Journalists fear snooping powers are being used to override human rights laws

Anger is growing over the use of controversial powers by police and other public bodies to access the phone records of journalists.

It was revealed last month that the authorities had used the Regulation of Investigatory Powers Act (RIPA) to identify sources of reporters at The Sun and Mail on Sunday.

Following the revelations, the Bureau of Investigative Journalists (BIJ) has made an application to the European Court of Human Rights asking them to rule on whether the legislation – brought in to tackle terrorism and serious crime – was being abused.

The Interception of Communications Commissioner has also launched an inquiry, ordering police forces to provide him with full details of any investigations where RIPA powers have been used to access journalists’ communications data.

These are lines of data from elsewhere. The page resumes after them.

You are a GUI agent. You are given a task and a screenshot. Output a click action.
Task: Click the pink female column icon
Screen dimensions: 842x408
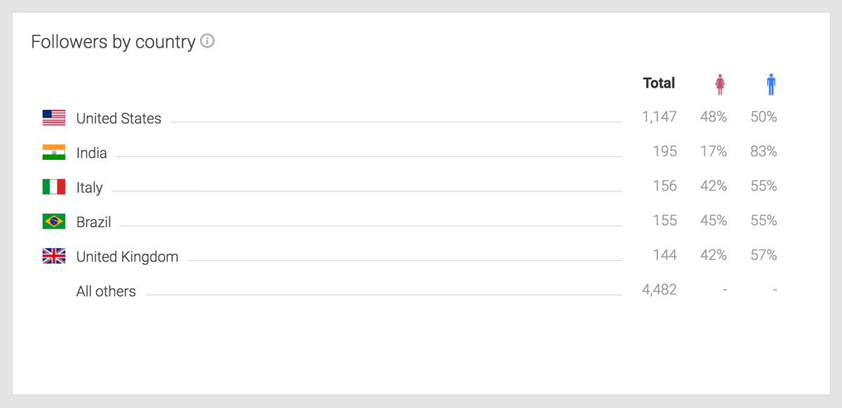720,85
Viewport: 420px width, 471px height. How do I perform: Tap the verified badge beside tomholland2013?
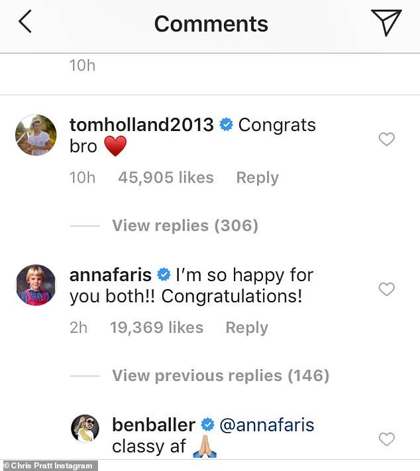226,124
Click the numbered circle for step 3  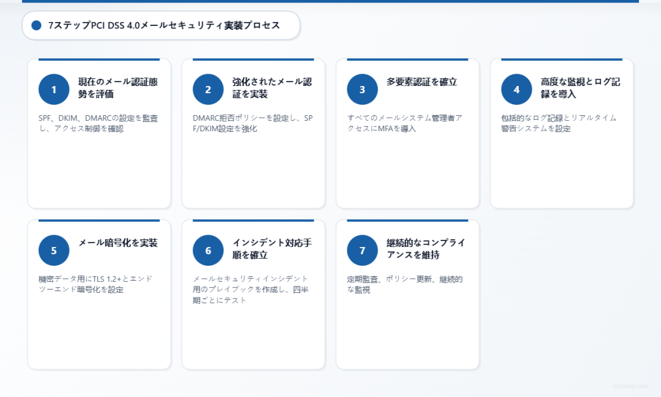pyautogui.click(x=361, y=89)
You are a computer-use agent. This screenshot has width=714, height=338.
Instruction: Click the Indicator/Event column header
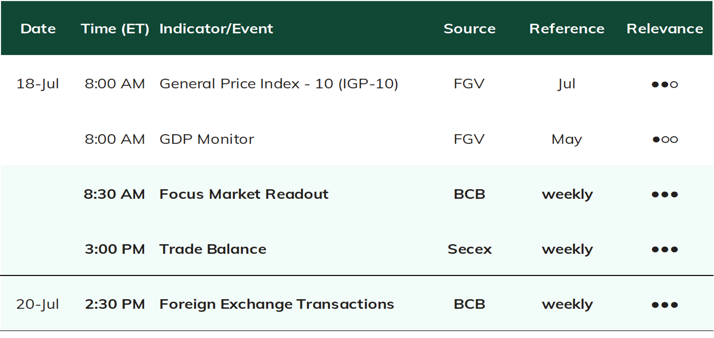pyautogui.click(x=216, y=29)
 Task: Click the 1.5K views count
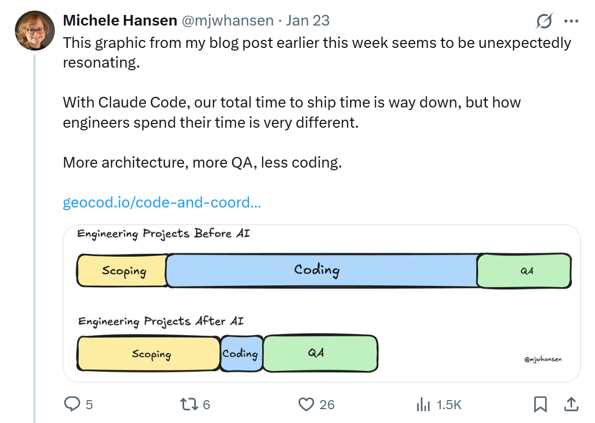coord(449,405)
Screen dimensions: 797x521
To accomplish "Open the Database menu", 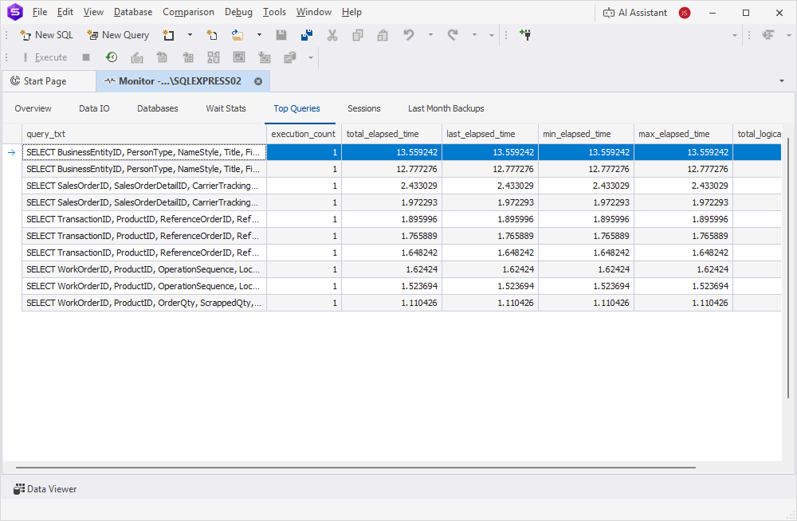I will point(132,12).
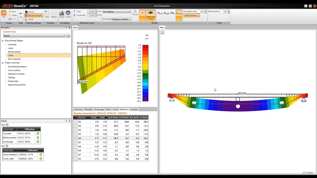Switch to the Stress tab
The width and height of the screenshot is (317, 178).
tap(108, 109)
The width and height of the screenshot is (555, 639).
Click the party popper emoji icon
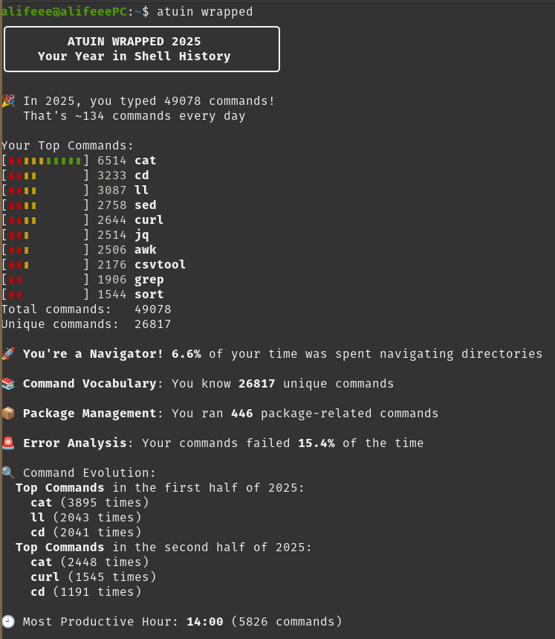pyautogui.click(x=9, y=100)
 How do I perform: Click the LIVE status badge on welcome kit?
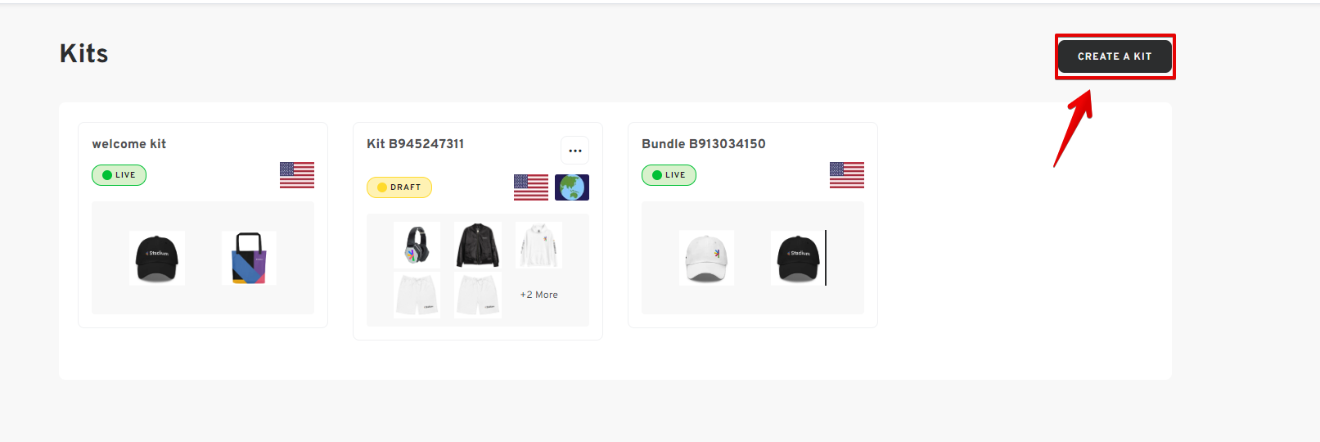[x=119, y=175]
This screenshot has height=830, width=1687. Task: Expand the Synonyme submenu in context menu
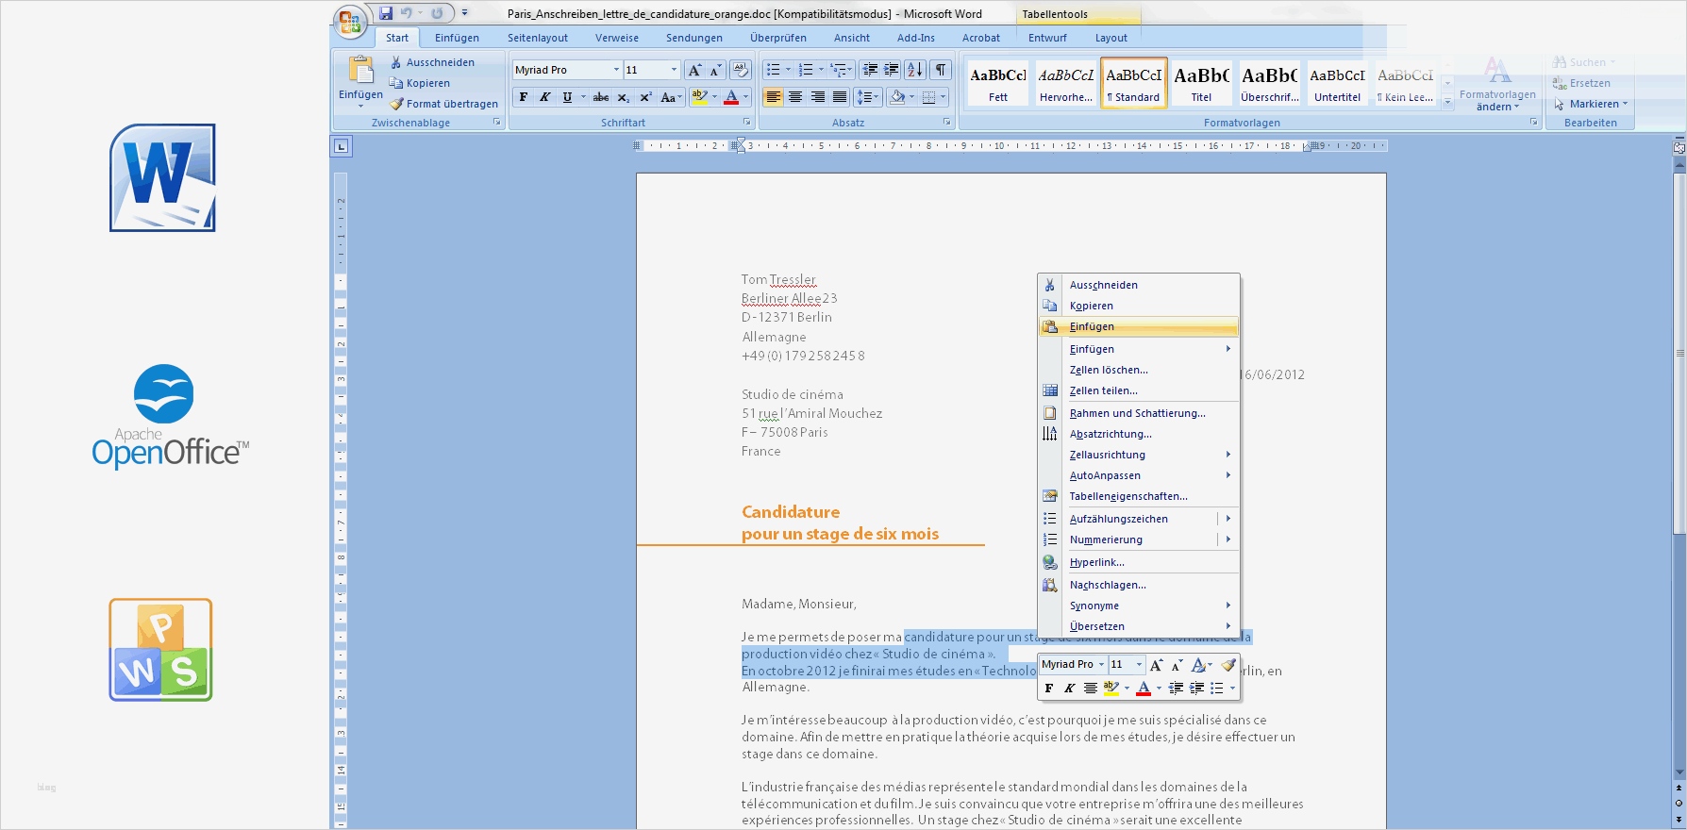pyautogui.click(x=1228, y=606)
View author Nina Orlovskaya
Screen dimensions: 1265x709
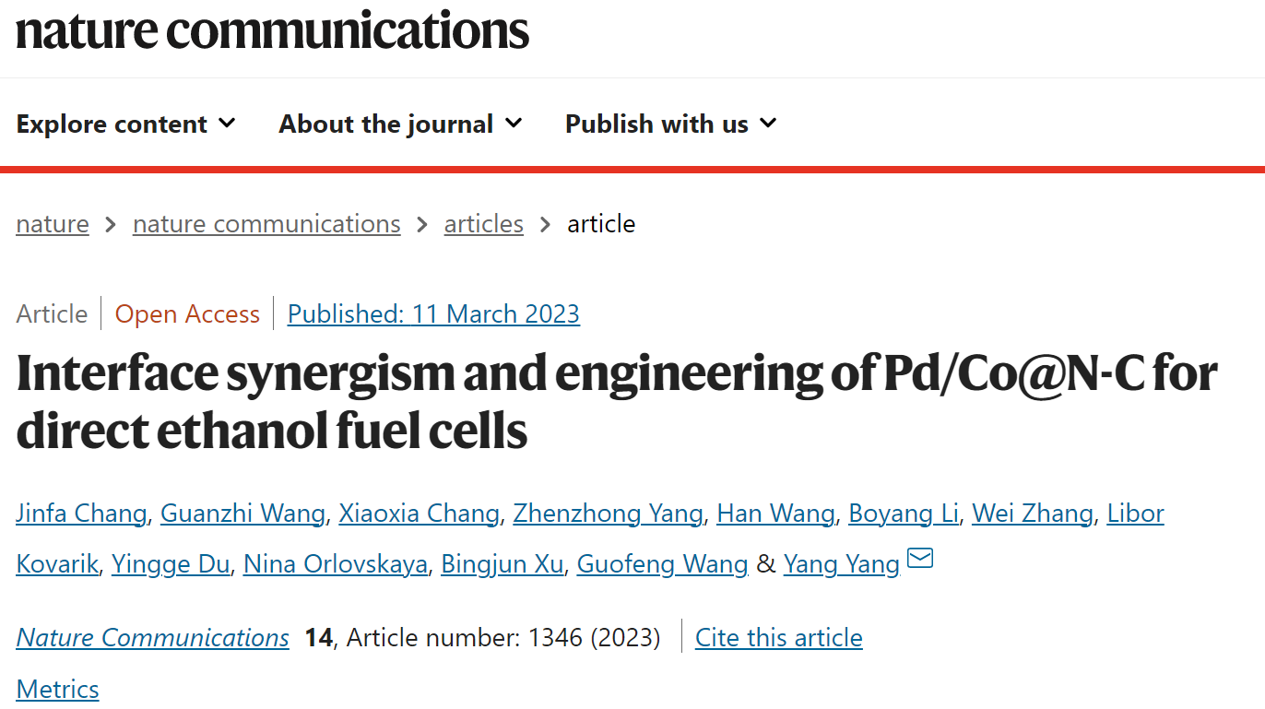point(336,564)
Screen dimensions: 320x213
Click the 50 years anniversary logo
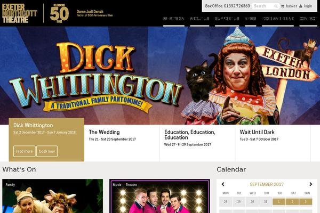[x=59, y=13]
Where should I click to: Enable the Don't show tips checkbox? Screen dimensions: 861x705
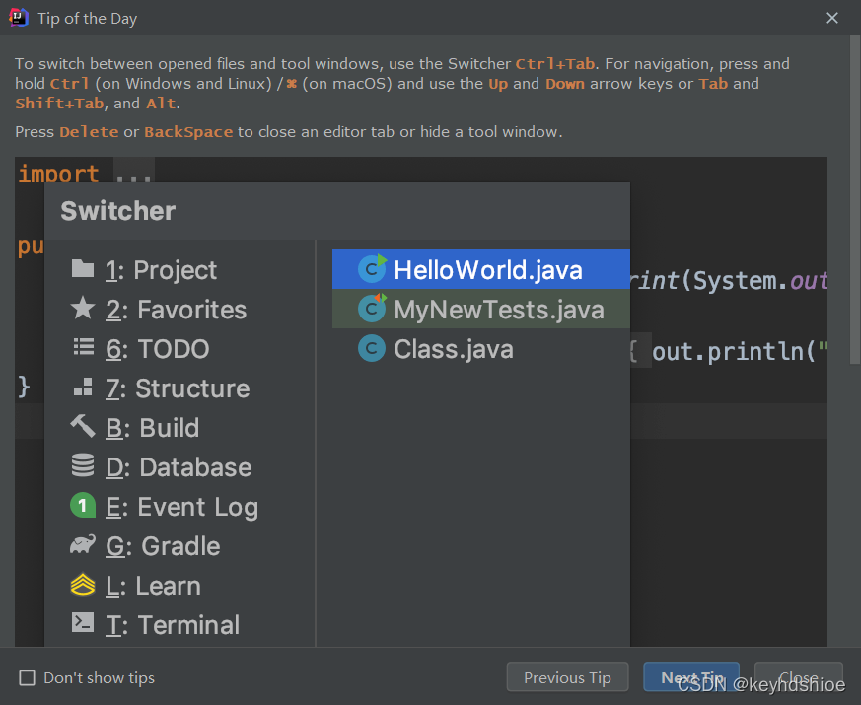click(27, 678)
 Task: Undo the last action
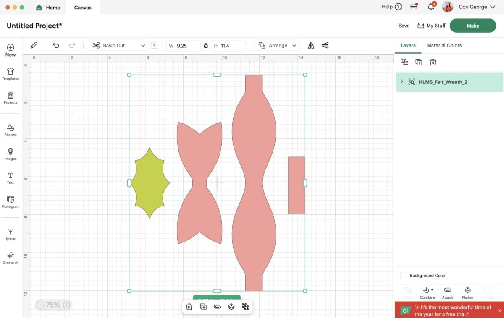56,45
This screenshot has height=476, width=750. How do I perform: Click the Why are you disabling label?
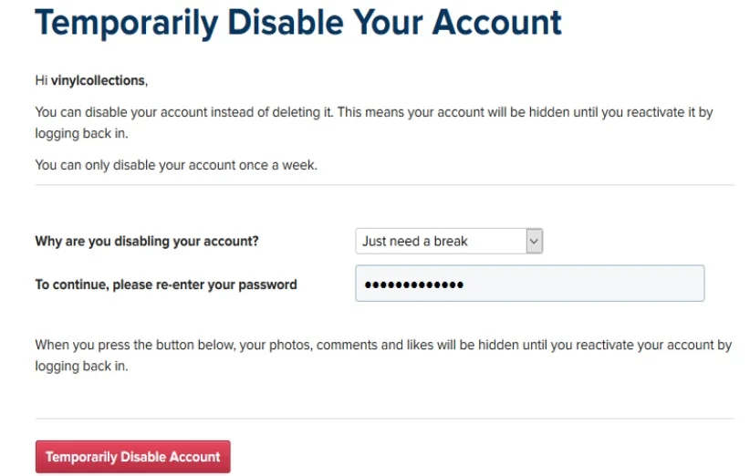(147, 241)
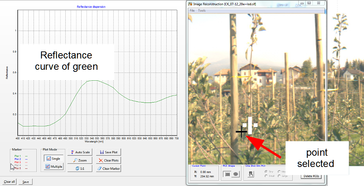Click the Clear all button
Image resolution: width=364 pixels, height=186 pixels.
(x=10, y=182)
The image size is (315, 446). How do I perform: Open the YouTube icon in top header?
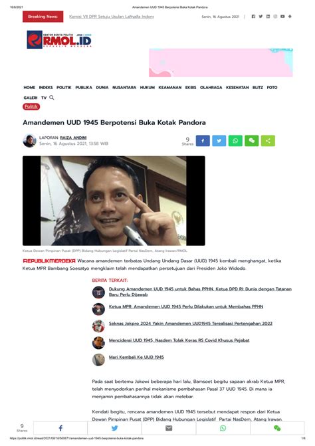click(282, 17)
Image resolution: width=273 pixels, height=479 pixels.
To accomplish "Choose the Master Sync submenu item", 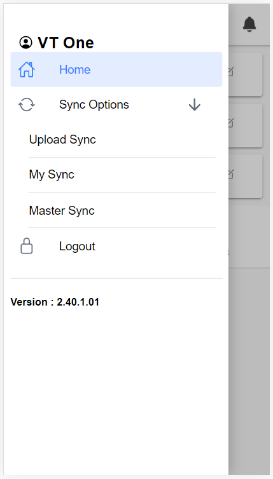I will coord(122,210).
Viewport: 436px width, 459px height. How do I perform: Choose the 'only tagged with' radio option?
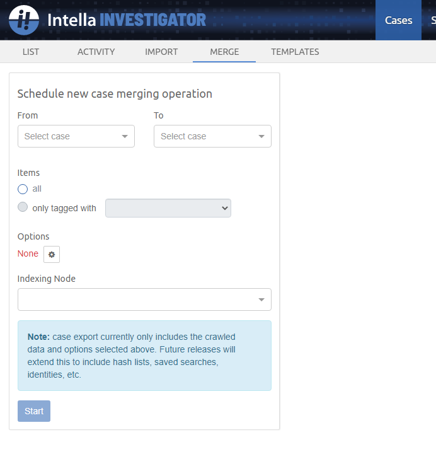point(23,207)
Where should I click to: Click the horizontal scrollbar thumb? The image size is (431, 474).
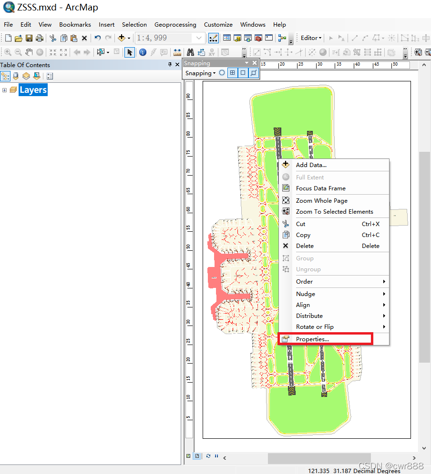(319, 458)
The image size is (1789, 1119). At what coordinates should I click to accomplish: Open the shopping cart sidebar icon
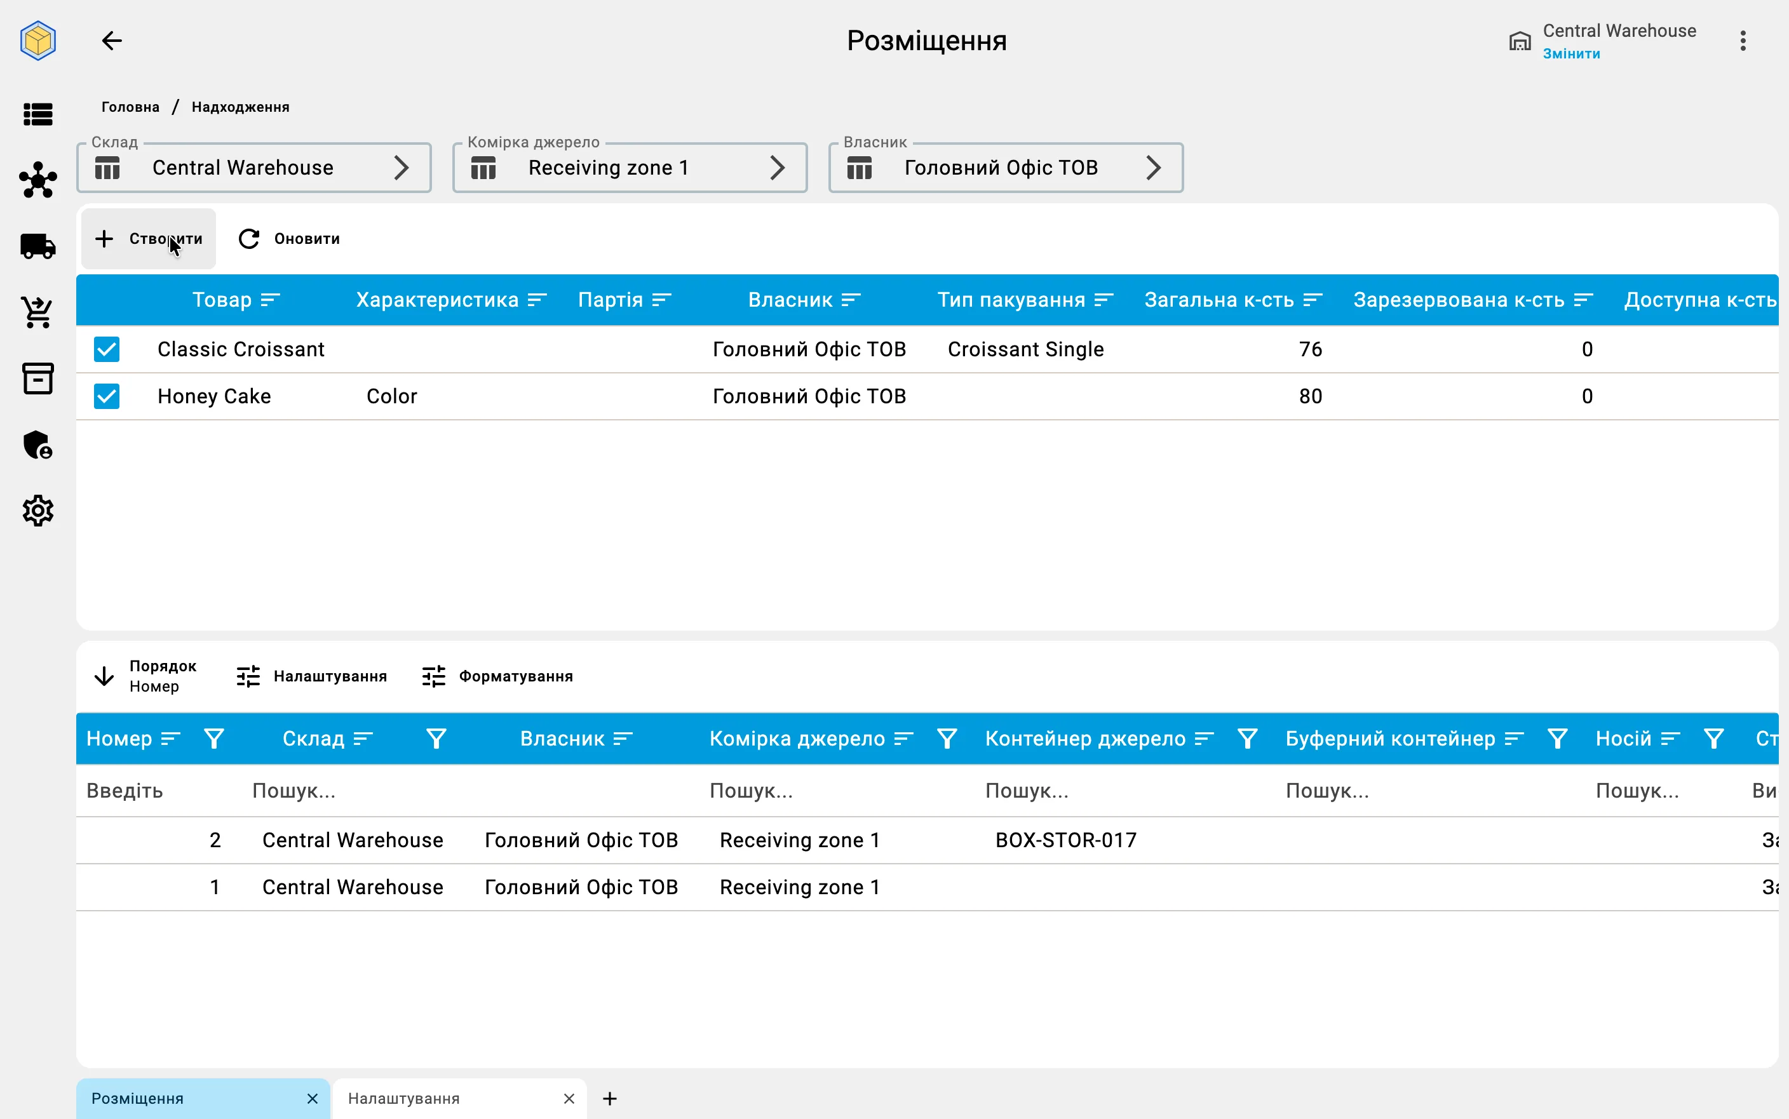coord(38,312)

The BIJ’s Christopher Hird said: “We understand why the Government feels the need to have the power of interception.

“But our concern is that the existing regulatory regime to control the interception of communications data – such as phone calls and emails – by organisations such as GCHQ does not provide sufficient safeguards to ensure the protection of journalists’ sources, and as a result is a restriction on the operation of a free press.”

Senior journalists, including Private Eye editor Ian Hislop, believe that RIPA powers are being used to override the protection given to sources under Article 10 of the European Convention on Human Rights (which provides the right to the freedom of expression and information).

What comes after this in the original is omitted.